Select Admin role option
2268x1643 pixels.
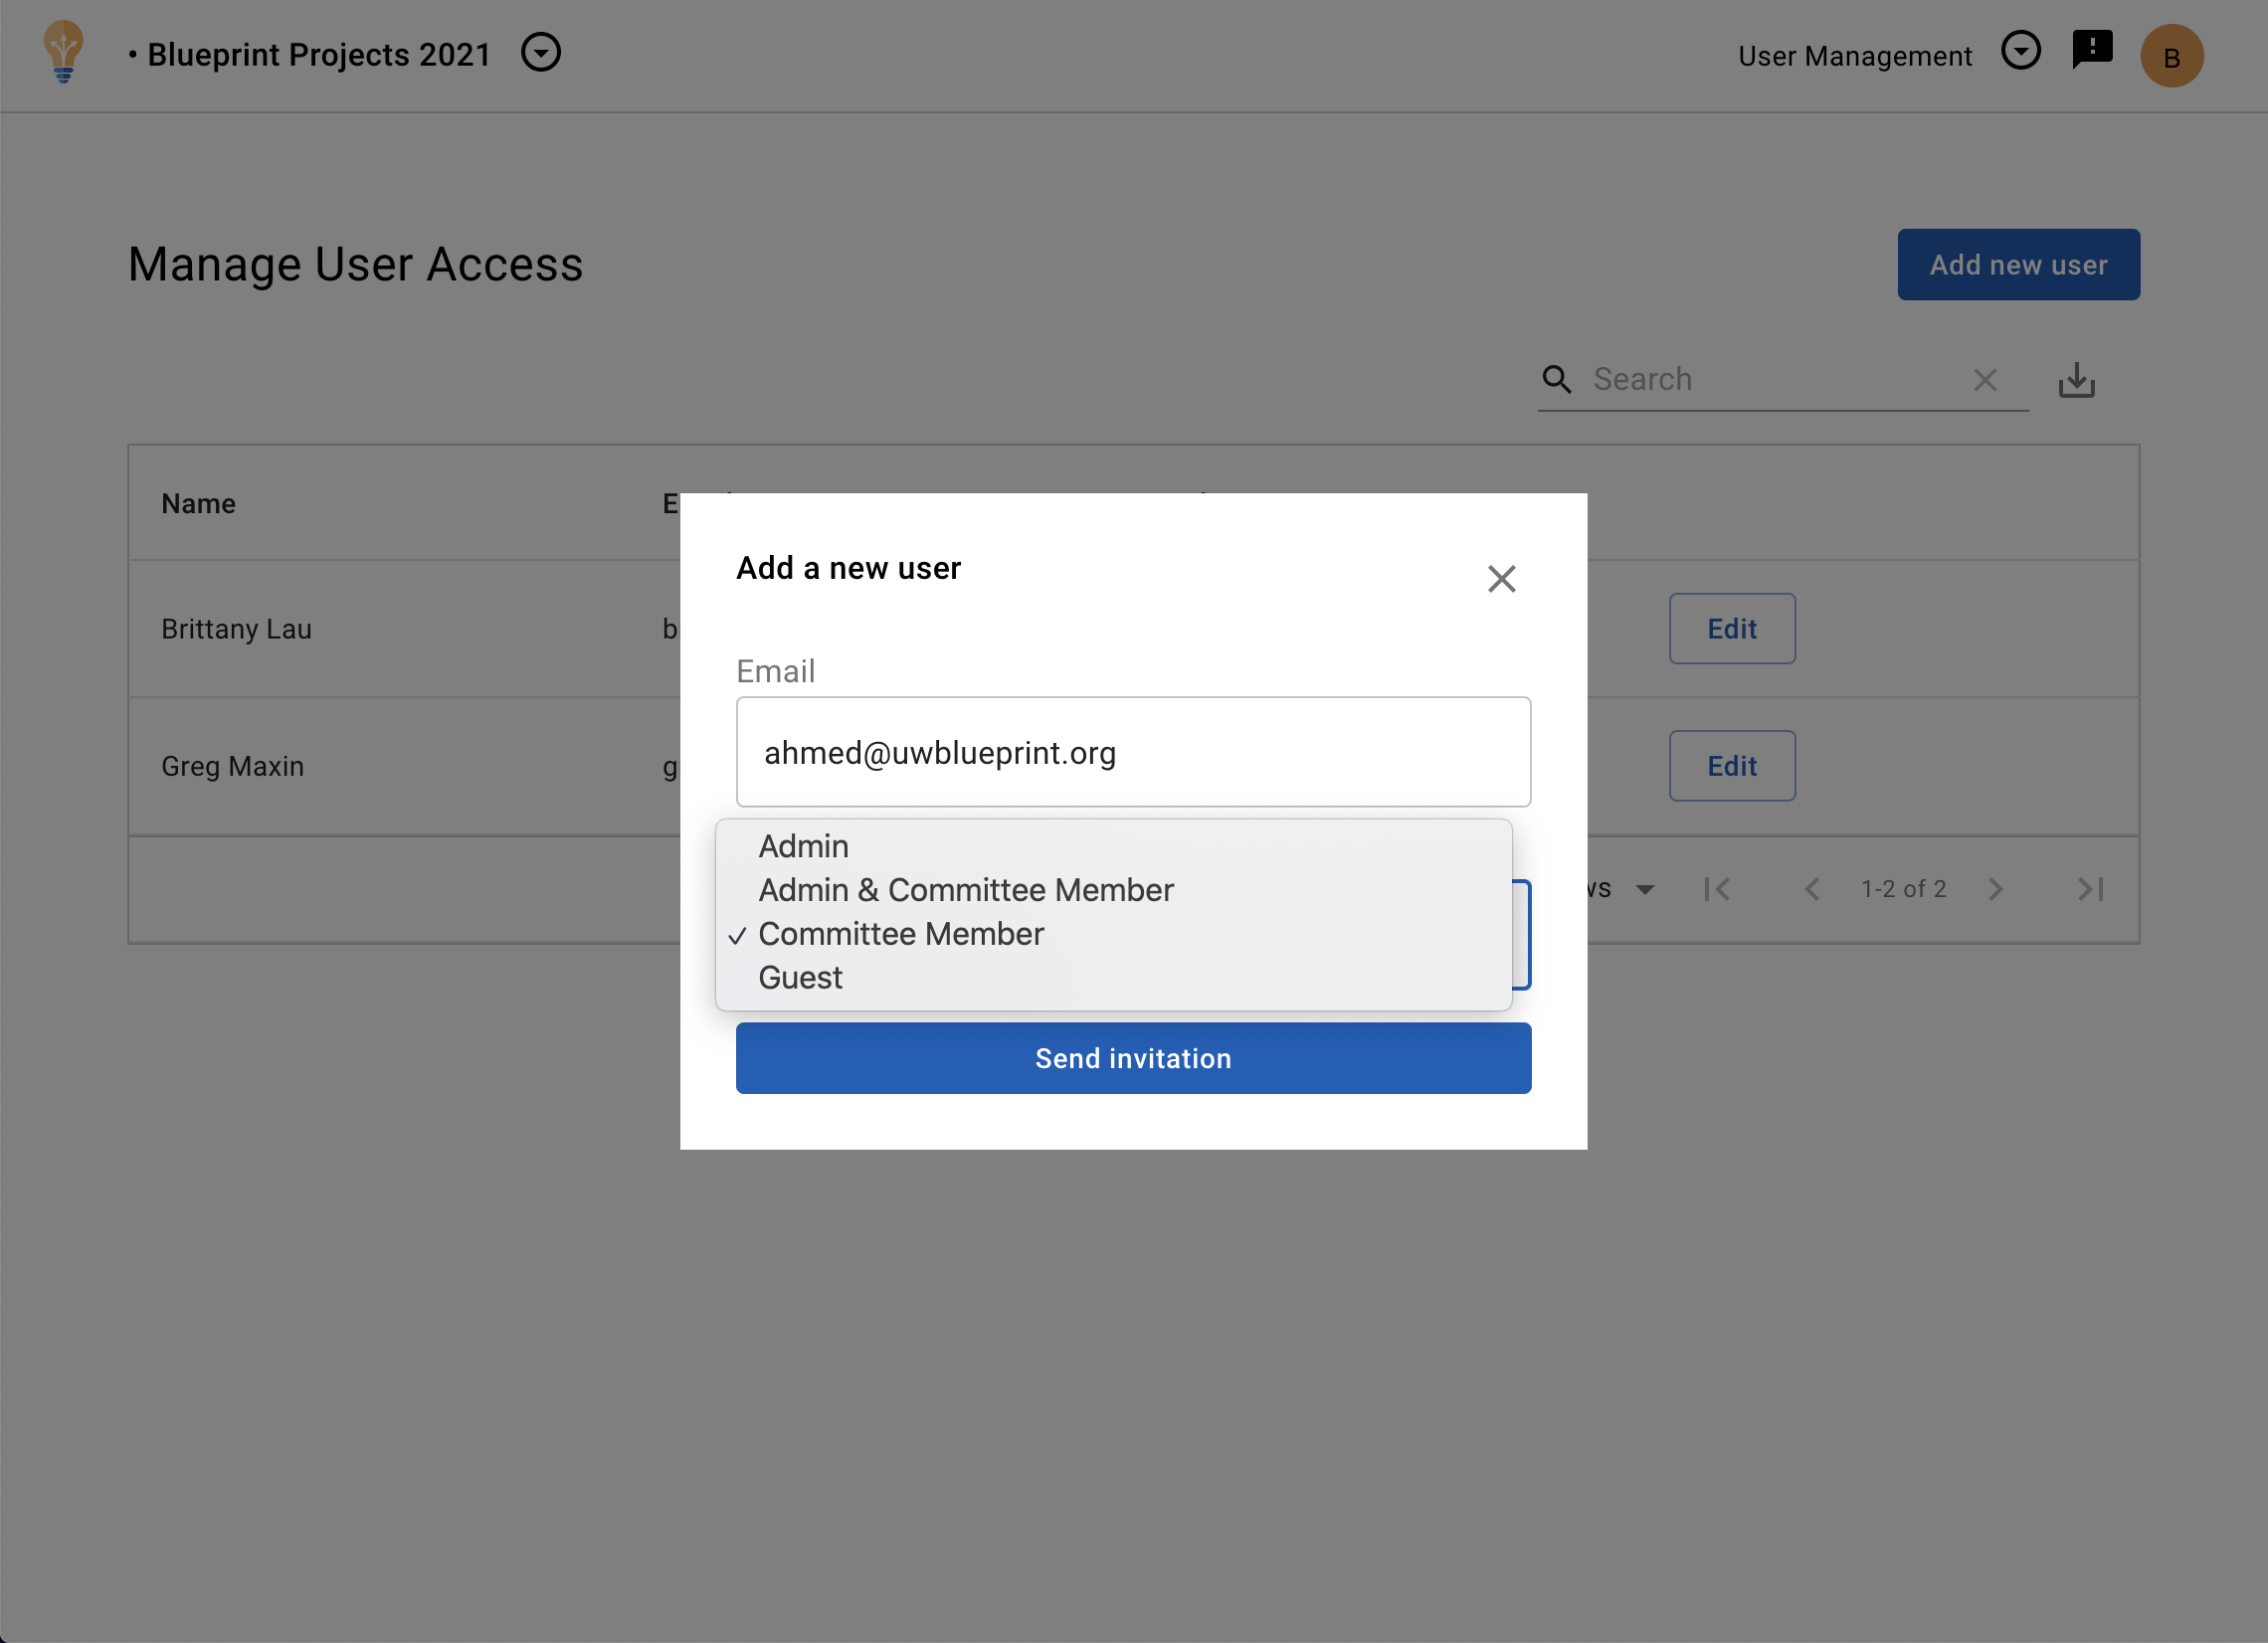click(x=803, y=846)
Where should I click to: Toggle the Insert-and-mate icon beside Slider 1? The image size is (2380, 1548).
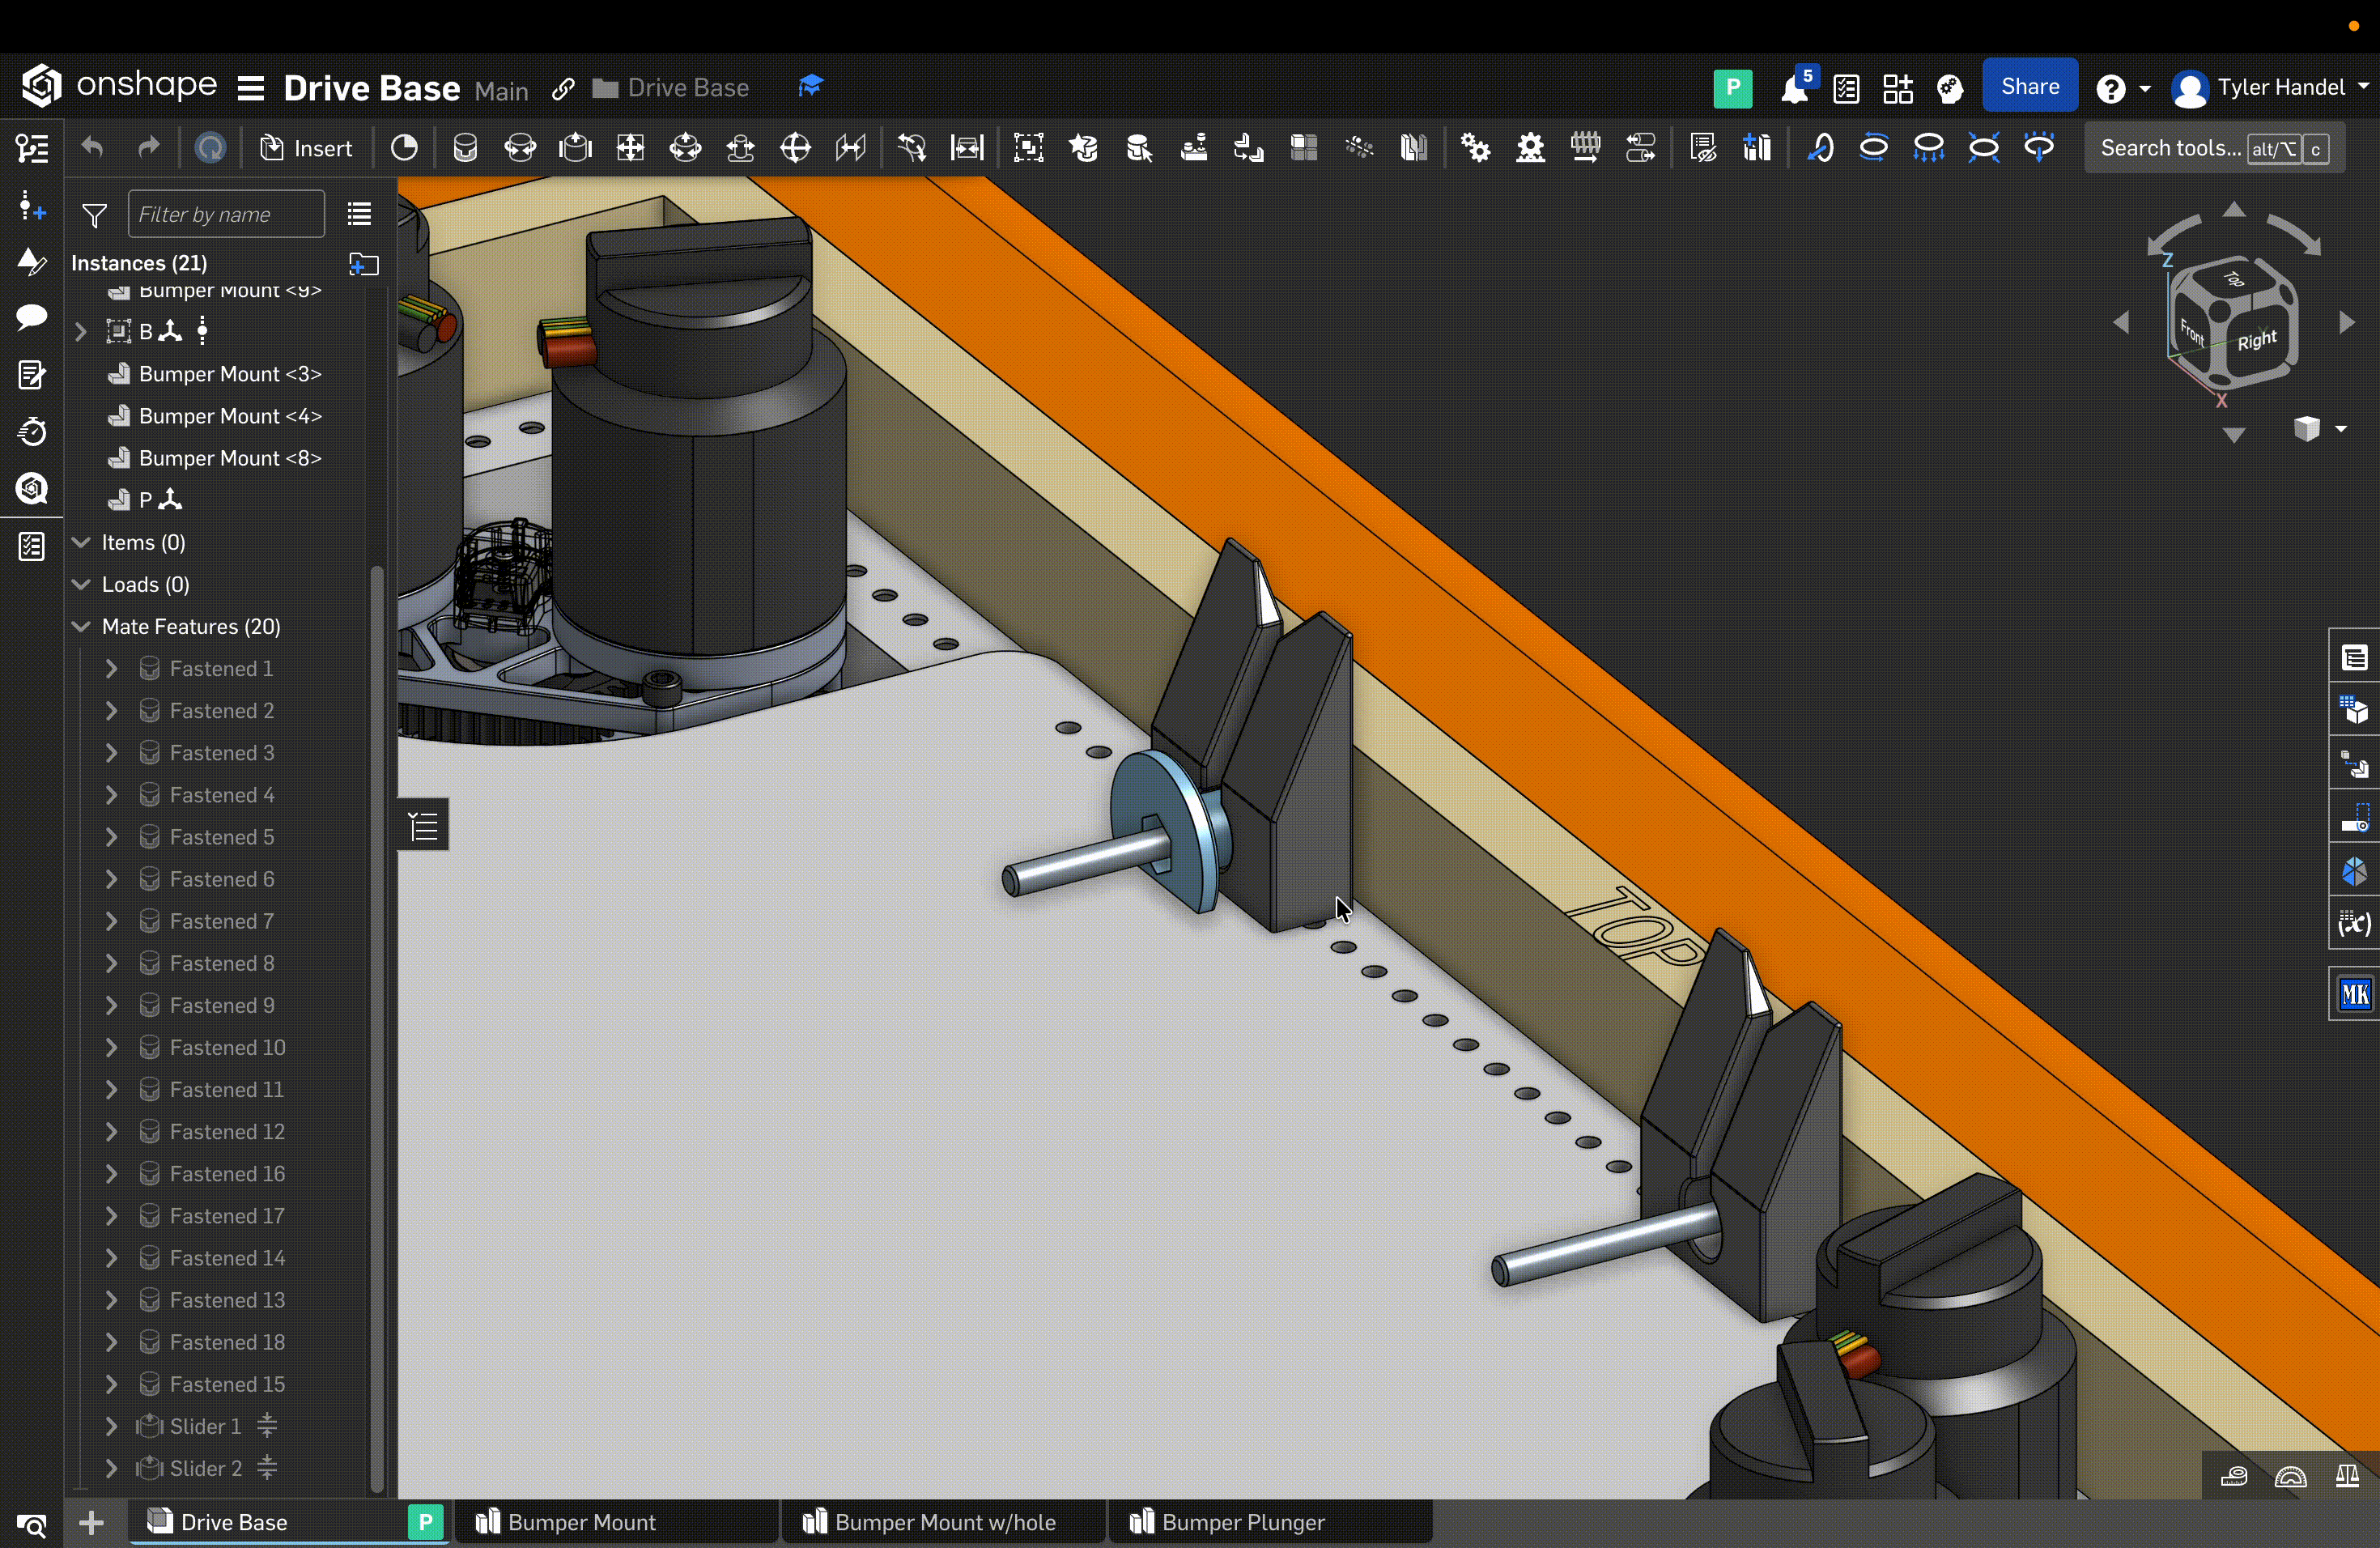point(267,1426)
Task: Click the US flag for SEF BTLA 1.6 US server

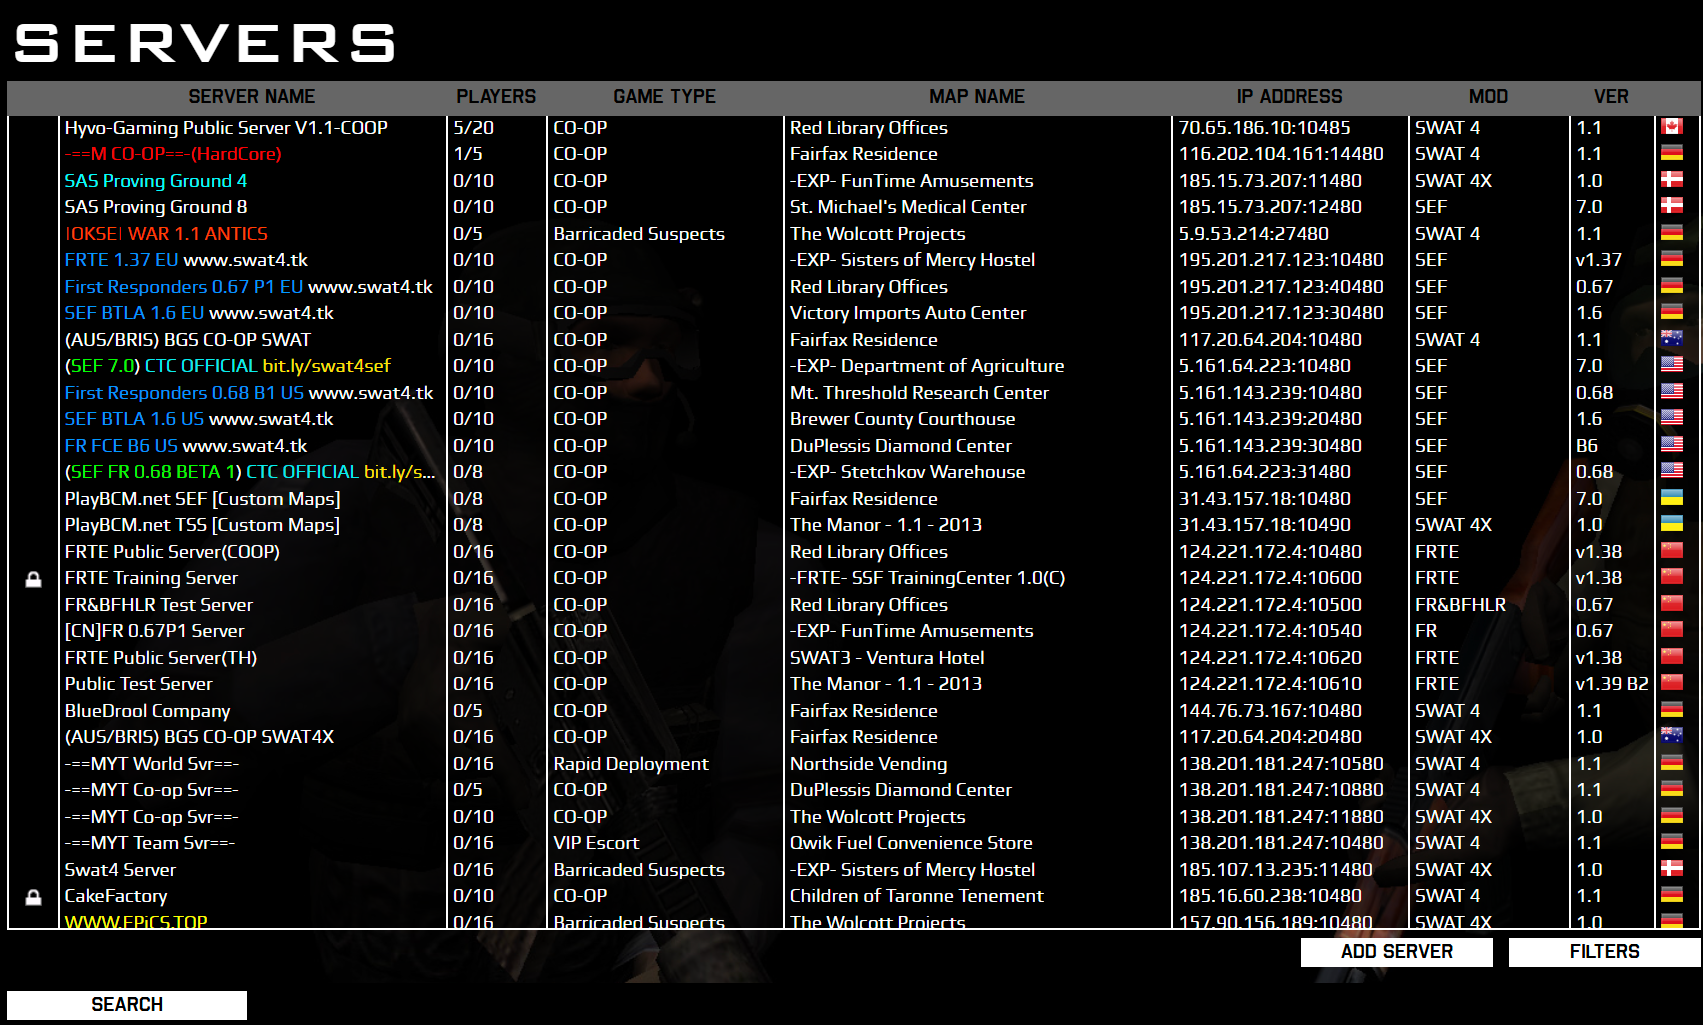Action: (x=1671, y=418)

-*-

▸ TASK DESCRIPTION:
Your answer should be an exact copy of the records above, with no pictures in it.

▸ ANSWER:
Select Admin role option
2268x1643 pixels.
click(x=803, y=846)
Where should I click to: Toggle the Insert-and-mate icon beside Slider 1? The image size is (2380, 1548).
point(267,1426)
Task: Click the US flag for SEF BTLA 1.6 US server

Action: (x=1671, y=418)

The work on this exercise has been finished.